Usually when I begin with proofs, I like to define all terms to ensure I have a clear understanding of what is being asked of me.
I know that $\langle x^2 \rangle \subset \mathbb{Q}[x]$ is the principal ideal generated by $x^2$, which is:
{$ax^2 : a \in \mathbb{Q}[x]$}.
Next, I know that given $\langle x^2 \rangle \subset \mathbb{Q}[x]$ and $f \in \mathbb{Q}[x]$, the coset of $f$ with respect to $\langle x^2\rangle$ is:
$f + \langle x^2 \rangle = [a]_{\langle x^2 \rangle} =$ {$f + a : a \in \langle x^2 \rangle$}.
Thus, for this proof, I understand that I must show that given a polynomial $f = a_0 +a_1x + ... + a_nx^n \in \mathbb{Q}[x]$, we want to find a polynomial $a +bx \in \mathbb{Q}[x]$ such that $f$ and $a+bx$ are equivalent in $\mathbb{Q}[x]/x^2$.
But with this, I am still not sure how to proceed.
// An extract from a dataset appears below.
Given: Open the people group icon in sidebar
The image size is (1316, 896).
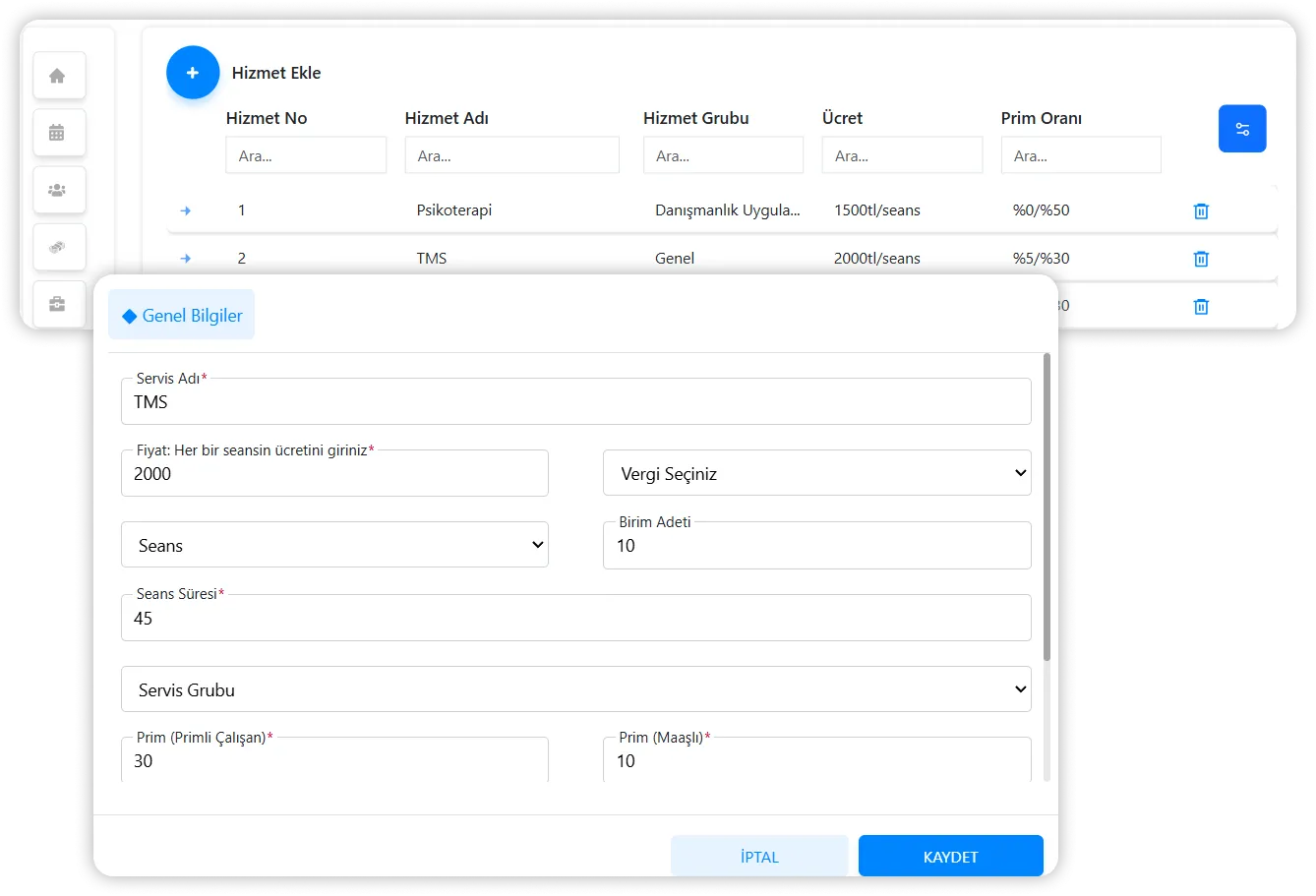Looking at the screenshot, I should [x=58, y=190].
Any guidance would be much appreciated.
With
$f(x) = \displaystyle \sum_0^n a_i x^i, \tag 1$
we may write
$f(x) = a_0 + a_1x + \displaystyle \sum_2^n a_i x^i = a_0 + a_1 x + x^2 \sum_2^n a_i x^{i - 2}; \tag 2$
then we have the coset of the principal ideal $\langle x^2 \rangle$:
$f(x) + \langle x^2 \rangle = (a_0 + a_1x) + x^2 \displaystyle \sum_2^n a_ix^{i - 2} + \langle x^2 \rangle$ $= ((a_0 + a_1x) + \langle x^2 \rangle) + ((x^2 \displaystyle \sum_2^n a_i x^{i - 2} + \langle x^2 \rangle); \tag 3$
but
$x^2 \displaystyle \sum_2^n a_i x^{i - 2} \in \langle x^2 \rangle \Longrightarrow x^2 \sum_2^n a_i x^{i - 2} + \langle x^2 \rangle = \langle x^2 \rangle; \tag 4$
thus (3) becomes
$f(x) + \langle x^2 \rangle = (a_0 + a_1x) + x^2 \displaystyle \sum_2^n a_ix^{i - 2} + \langle x^2 \rangle = ((a_0 + a_1x) + \langle x^2 \rangle) + \langle x^2 \rangle$ $= a_0 + a_1x + \langle x^2 \rangle, \tag 5$
$OE\Delta$.